La quarta soluzione, da sperimentare, sarà l’uso dei serbatoi galleggianti che erano nati per la “Concordia”. I suoi ideatori promettono che sarà dirompente. Intervistato dall’agenzia Reuters, il direttore della divisione Decommissioning di Ardent, Stuart Martin, ha dichiarato che «abbiamo già i clienti in coda». I serbatoi galleggianti trasporteranno il deck per intero, senza sezionarlo prima. Il vantaggio di questa tecnologia, rispetto alle navi o al catamarano, è la sua possibilità muoversi con più agilità, navigando anche su bassi fondali e quindi avendo la possibilità di raggiungere un numero maggiore di porti.

In attesa di vedere come lavoreranno i cassoni, sinora il metodo di smantellamento più avanzato è quello del maxi-catamarano, adottato per esempio dalla Shell nello storico giacimento del Brent (che è poi quello che dà il nome al greggio di riferimento europeo e alle relative quotazioni finanziarie) al largo delle Isole Shetland. In quest’area, il gruppo anglo-olandese negli anni ha installato quattro piattaforme petrolifere: una di queste, “Brent Delta”, è in fase avanzata di smantellamento, le altre lo saranno di qui a 10 anni per un costo complessivo stimato in qualche miliardo di dollari, in parte a carico dei contribuenti britannici.

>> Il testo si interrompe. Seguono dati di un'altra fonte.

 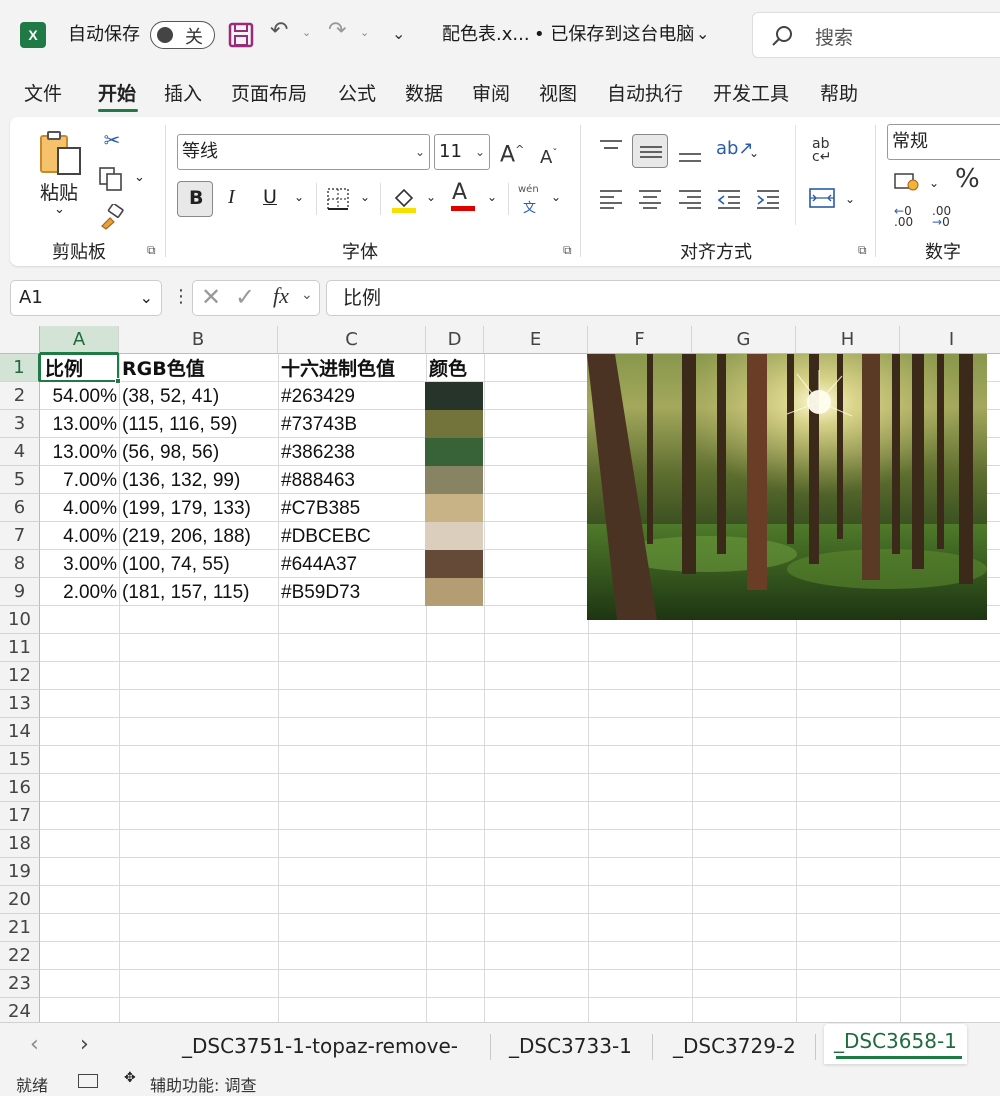 I want to click on copy-dropdown-icon: ⌄, so click(x=140, y=178). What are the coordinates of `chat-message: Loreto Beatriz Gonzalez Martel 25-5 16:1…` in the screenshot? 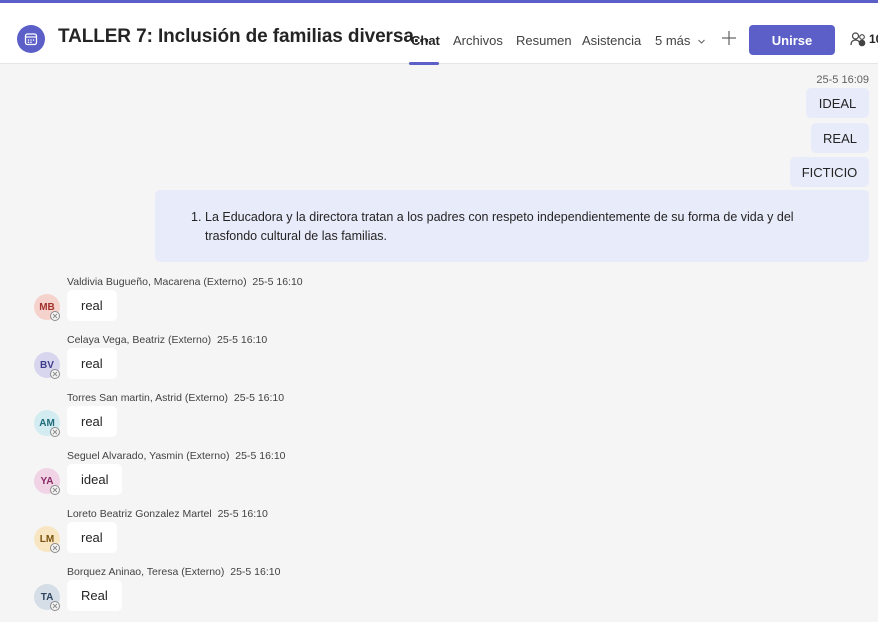 It's located at (439, 536). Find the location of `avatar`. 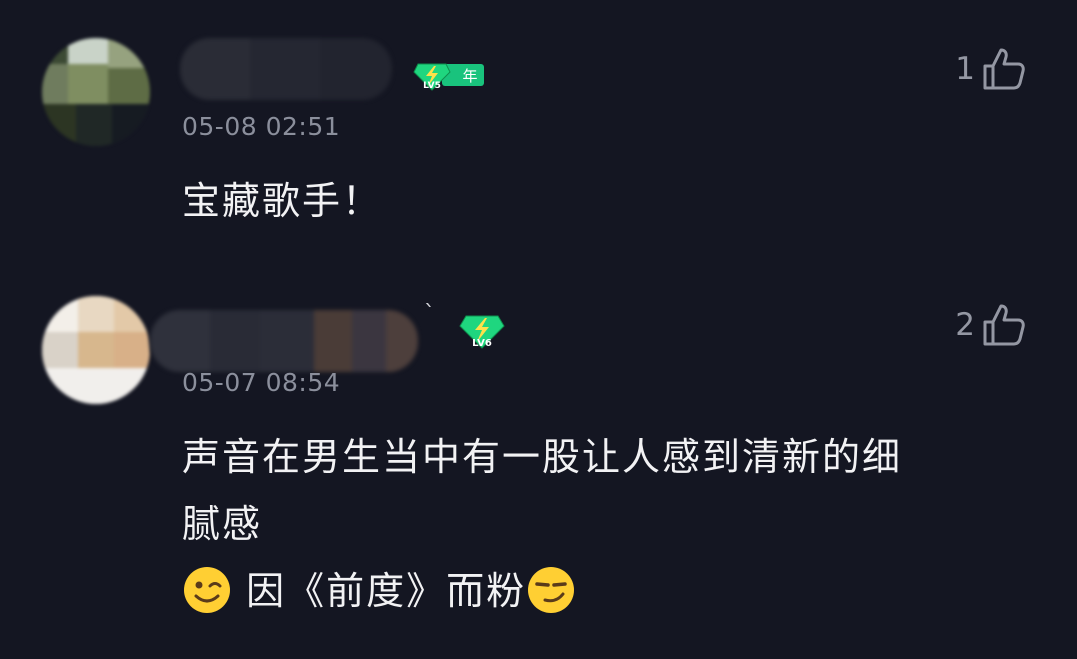

avatar is located at coordinates (96, 350).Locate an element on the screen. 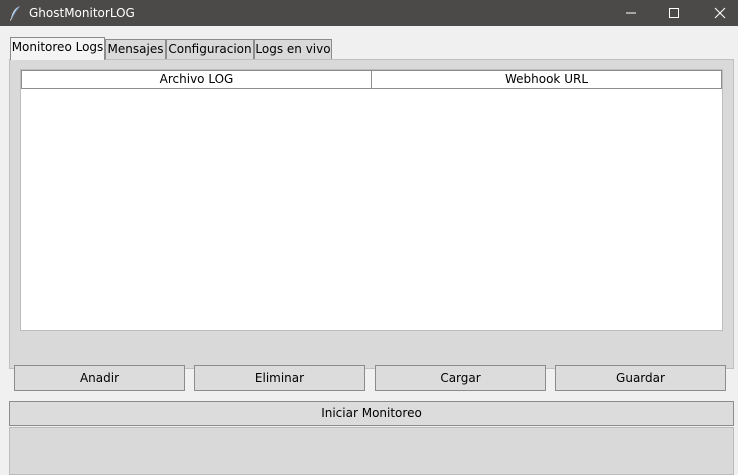  column-header-webhook-url: Webhook URL is located at coordinates (546, 80). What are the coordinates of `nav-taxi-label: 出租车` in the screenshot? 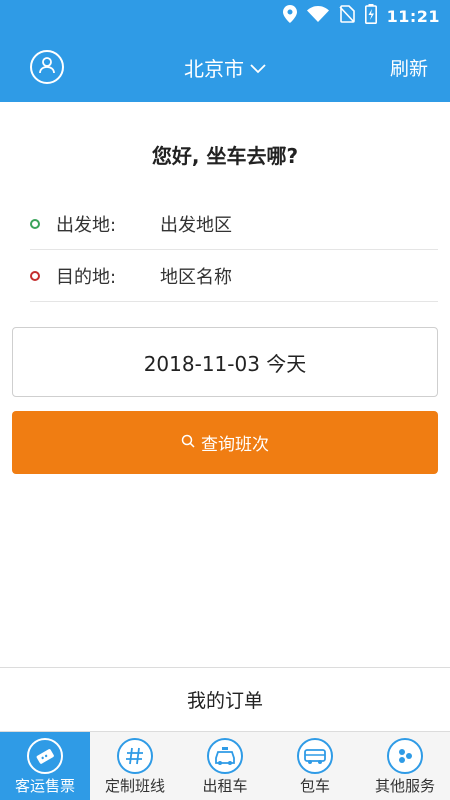 It's located at (225, 786).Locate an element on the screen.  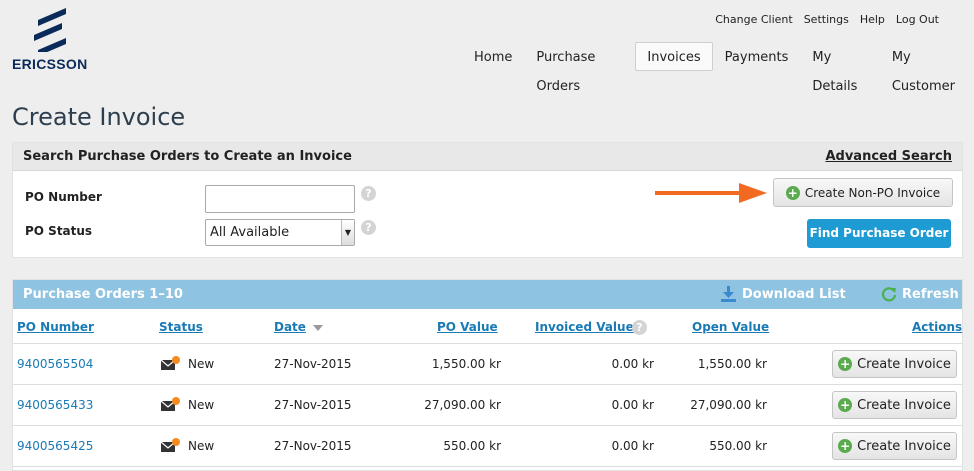
page-title: Create Invoice is located at coordinates (99, 117). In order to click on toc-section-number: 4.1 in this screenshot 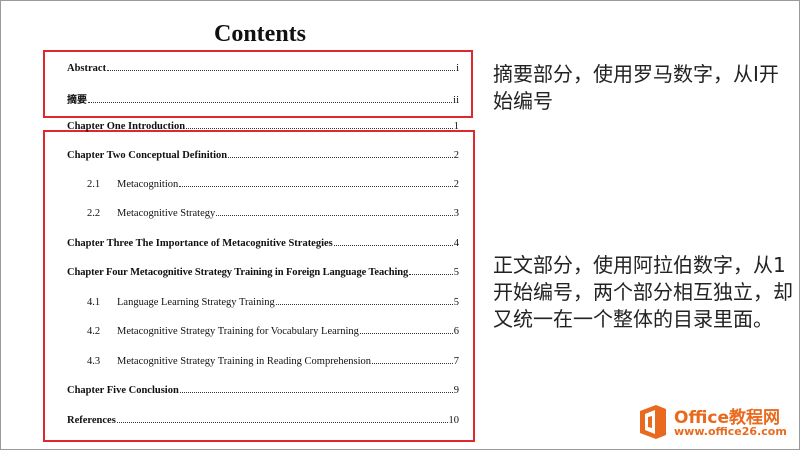, I will do `click(94, 302)`.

Per rimuovere la “Delta”, Shell è ricorsa al “Pioneering Spirit”, un gigantesco catamarano lungo 328 metri, come cinque jumbo jet messi in fila, e munito di quattro braccia idrauliche capaci di sollevare insieme fino a 48 mila tonnellate. Nel 2017 il deck della piattaforma è stato così sollevato e trasportato nel porto di Hartlepool, nel Nord dell’Inghilterra e da lì, a quanto promette Shell, il 97% delle sue 24 mila tonnellate di acciaio sarà destinato al riciclo. Shell aspetta che il governo britannico approvi il suo piano di smantellamento, per le altre tre piattaforme.

Se così sarà, il “Pioneering Spirit” potrebbe tornare all’opera nel 2019 per rimuovere il deck della “Brent Bravo”, gemella della “Delta”. Le tre enormi gambe di cemento della “Delta”, che affondano per oltre 200 metri e pesano complessivamente più di 300 mila tonnellate sono invece ancora in mare: «Aspettiamo che il governo approvi il nostro piano per smantellarle», fanno sapere dagli uffici della multinazionale del petrolio.effetto diversificazione.

E dire che il mare del Nord sembrava una fonte inesauribile di petrolio. Al suo apice nel 1999 produceva 2,9 milioni di barili al giorno, più del Kuwait o dell’Iraq dell’epoca. Da allora però la sua produttività è gradualmente diminuita, e questa discesa è stata accentuata dal successo delle fonti rinnovabili e dalla ricerca di alternative ecologiche al petrolio, come il gas naturale liquefatto.